U.S. Air Force Chief of Staff General David L. Goldfein was on hand at the Kentucky Air Guard on Saturday to present Lt. Col. John T Hourigan with the award.

Officials say Hourigan shut the engine off at less than 300 feet above the ground, before executing an emergency landing.

"Lacking any instrumentation information available during training and simulator profiles, Major Hourigan quickly eliminated all plausible causes for the condition while simultaneously preparing for a forced landing," his citation read. "Without recourse to any codified procedures, he bravely exercised independent judgment and directed a shutdown of an engine based on the throttle variation he felt in his hand. With the aircraft continuing to decelerate and losing altitude, the engine shutdown was accomplished flawlessly 277 feet above ground.
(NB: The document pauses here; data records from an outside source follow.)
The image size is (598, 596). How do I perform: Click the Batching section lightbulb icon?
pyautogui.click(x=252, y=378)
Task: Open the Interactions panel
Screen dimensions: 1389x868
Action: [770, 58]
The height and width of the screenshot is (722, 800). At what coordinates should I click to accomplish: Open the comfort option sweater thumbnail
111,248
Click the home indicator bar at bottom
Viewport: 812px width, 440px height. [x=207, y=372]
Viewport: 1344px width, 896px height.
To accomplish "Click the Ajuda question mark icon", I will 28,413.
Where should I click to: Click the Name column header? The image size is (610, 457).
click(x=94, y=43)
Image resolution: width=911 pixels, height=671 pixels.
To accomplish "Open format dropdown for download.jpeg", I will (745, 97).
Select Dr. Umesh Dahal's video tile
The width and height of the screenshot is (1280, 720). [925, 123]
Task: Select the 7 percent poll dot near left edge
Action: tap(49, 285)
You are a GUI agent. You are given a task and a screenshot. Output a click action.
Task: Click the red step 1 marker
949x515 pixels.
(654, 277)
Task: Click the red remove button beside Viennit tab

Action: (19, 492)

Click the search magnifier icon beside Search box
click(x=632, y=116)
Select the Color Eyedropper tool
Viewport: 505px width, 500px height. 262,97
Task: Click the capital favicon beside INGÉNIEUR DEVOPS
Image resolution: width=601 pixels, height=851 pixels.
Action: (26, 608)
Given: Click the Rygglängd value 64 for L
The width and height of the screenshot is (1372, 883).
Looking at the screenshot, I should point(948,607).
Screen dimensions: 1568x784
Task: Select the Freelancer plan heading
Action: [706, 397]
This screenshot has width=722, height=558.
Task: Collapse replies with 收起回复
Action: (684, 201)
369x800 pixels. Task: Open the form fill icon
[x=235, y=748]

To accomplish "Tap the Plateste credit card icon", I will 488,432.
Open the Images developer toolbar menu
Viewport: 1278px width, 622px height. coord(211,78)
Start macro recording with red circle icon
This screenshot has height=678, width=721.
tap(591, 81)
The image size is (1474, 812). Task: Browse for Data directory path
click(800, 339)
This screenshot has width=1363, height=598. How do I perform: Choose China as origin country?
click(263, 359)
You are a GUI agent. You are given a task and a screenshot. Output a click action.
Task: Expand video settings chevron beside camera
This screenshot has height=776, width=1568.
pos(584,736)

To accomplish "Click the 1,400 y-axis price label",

Hourigan said he and his crew thought their plane was coming apart when it started falling and shaking in Owensboro. He's being called a hero for preventing a catastrophic event.

The Lieutenant Colonel's young son was overwhelmed with emotion after watching his dad get the Distinguished Flying Cross Saturday .

Hourigan saved five crew members and a $30 million aircraft on July 15, 2016.

"When I looked out the window, it looked as though I was going to have to set it down in the field," Hourigan said. "I had two scenarios that played through in my head. One with a good ending and one with a bad ending. That right there, when I was able to put the airplane down on the ground, I couldn't wait to touch the ground again."

Hourigan later found out a broken blade caused the plane to shake violently. He said this was a situation his crew has never experienced or practiced for.

"The magnitude of the mechanical malfunction was elevated to the Joint Chiefs of Staff, resulting in modifications to depot- and unit-level Technical Orders affecting the global C-130 fleet," his citation said.

Hourigan's father was also in the air force and his young son is an aspiring pilot.